Had the pit bull been in the furious phase of rabies and inflicted a facial bite, either victim might have been dead before the Fitchburg authorities responded.
Pit bull belonged to homeless couple
While the pit bull was temporarily in custody of Fitchburg residents David Boucher and Kelly Wright, “The dog belongs to Boucher’s friends Steven Chabot and Lyn Egan, who recently lost their home,” Burgess explained. “They [Chabot and Egan] were staying with extended family, but on Monday night (July 4, 2016), the dog attacked a 9-year-old girl at the home where they were staying. Her mother posted on Facebook that she was injured as well, when she tried to pull the dog off the child.
“After the attack,” Burgess continued, “Chabot said he called Kowaleski, and then asked Boucher and Wright to keep the dog overnight when he didn’t hear back.”

Fitchburg police chief Ernest Martineau
(YouTube)
“We had no information”
Martineau told Burgess, she wrote, that “Department call logs show no record of a call to animal control from anyone.
“We had no information that the dog bit a child,” Martineau said. “We weren’t aware until we received the hospital fax 24 hours later,” when the hospital notified law enforcement, as is required by the Massachusetts rabies control statute.
Martineau did acknowledge receiving a message from Egan on Tuesday, July 5, at 2:38 p.m., stating “We have a dog who is a biter and we need information on getting rid of the dog,” and a second message left at 4:00 p.m., saying, “We need help, please call back.”
“We had no record of two people being bitten by the same dog,” Martineau said.

Animal control officer Fred Flintstone rushes to impound a pet rock.
Non-response
Regardless of how many people were bitten by any dog, however, Massachusetts rabies control protocol and common sense in any region known to have rabies at large should have required prompt investigation of the report of a “biter,” followed in the case of a recent bite by impoundment.
“On Wednesday morning,” continued Burgess, “the dog attacked Boucher’s tenant, Sheila Norton, in the doorway to Boucher’s apartment.
Norton, who lives with her two young grandchildren on the first floor of Boucher’s Blossom Street home, was bitten on her left hand, stomach, and left thigh. Her grandchildren, a 5-year-old and a 4-year-old, were standing behind her when she was attacked.”
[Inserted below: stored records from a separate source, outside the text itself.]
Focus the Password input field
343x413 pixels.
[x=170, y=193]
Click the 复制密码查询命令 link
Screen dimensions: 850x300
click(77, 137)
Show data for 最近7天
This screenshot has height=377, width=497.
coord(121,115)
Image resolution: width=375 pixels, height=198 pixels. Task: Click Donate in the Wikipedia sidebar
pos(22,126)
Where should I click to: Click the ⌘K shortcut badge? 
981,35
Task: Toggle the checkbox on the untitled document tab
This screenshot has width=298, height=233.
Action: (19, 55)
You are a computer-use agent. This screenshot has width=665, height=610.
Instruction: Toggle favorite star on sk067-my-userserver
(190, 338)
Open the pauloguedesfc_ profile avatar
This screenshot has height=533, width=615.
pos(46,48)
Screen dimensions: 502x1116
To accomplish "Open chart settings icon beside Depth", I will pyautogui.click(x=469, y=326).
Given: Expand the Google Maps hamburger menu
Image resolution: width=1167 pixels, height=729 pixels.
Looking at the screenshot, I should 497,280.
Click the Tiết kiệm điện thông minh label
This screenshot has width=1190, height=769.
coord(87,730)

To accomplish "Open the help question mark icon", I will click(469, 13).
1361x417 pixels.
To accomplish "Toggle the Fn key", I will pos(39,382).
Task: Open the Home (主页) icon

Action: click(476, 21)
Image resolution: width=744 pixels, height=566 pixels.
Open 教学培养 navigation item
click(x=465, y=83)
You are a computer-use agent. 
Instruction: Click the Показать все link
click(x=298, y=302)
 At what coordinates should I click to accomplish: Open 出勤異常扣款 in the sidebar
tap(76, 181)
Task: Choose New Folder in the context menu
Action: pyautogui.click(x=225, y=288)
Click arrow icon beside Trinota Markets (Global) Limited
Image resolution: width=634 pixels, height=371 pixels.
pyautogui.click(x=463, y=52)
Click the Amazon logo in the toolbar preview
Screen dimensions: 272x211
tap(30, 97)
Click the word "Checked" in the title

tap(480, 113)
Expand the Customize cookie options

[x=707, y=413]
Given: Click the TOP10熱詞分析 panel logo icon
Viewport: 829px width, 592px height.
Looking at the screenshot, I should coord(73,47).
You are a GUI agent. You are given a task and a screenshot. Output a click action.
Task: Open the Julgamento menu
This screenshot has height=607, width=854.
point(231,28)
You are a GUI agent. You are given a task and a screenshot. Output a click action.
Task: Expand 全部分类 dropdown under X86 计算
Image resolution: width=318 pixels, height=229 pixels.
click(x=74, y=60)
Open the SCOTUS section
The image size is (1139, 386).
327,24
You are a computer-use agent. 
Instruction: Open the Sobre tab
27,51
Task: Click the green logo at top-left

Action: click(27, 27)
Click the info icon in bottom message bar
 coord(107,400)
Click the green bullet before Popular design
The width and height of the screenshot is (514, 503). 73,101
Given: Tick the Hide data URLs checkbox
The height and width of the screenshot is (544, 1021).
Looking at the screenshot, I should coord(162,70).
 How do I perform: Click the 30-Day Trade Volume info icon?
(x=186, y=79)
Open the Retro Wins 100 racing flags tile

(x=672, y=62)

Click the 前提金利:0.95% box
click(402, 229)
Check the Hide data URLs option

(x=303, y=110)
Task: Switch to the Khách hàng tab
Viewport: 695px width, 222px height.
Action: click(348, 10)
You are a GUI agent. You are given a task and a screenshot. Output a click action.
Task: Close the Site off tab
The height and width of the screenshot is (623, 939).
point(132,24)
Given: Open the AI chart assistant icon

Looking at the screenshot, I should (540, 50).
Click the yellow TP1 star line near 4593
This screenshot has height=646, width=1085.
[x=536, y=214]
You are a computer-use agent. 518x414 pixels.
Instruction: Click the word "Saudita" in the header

Fitchburg animal control officer Susan Kowaleski has often posed with pit bulls on her Facebook page.
No room at the pound
“Boucher immediately took Norton to the hospital.” Burgess wrote. “After that, he put the dog in a cage in his back yard. Boucher and Wright, desperate to get the dog out of their possession, then went to Fitchburg police and to city hall.”
After Boucher spoke to chief deputy Paul Bozicas, Kowaleski “called Boucher back to say the city didn’t have kennel space for the dog,” Burgess summarized.
But this should not have been Kowaleski’s call to make. Massachusetts law states that in the case of a “visible bite or scratch from a dog or cat, which has been identified and is available for quarantine, biting animal will be placed under strict confinement for 10 days.”

(Beth Clifton photo)
Home quarantine
Animal owners may be allowed to practice home quarantine, or to place animals in quarantine at a veterinarian’s office or boarding kennel, but Boucher and Wright were neither the legal owners of the pit bull nor, at that point, in willing possession of the pit bull, who should have already been quarantined after the first attack, let alone the second.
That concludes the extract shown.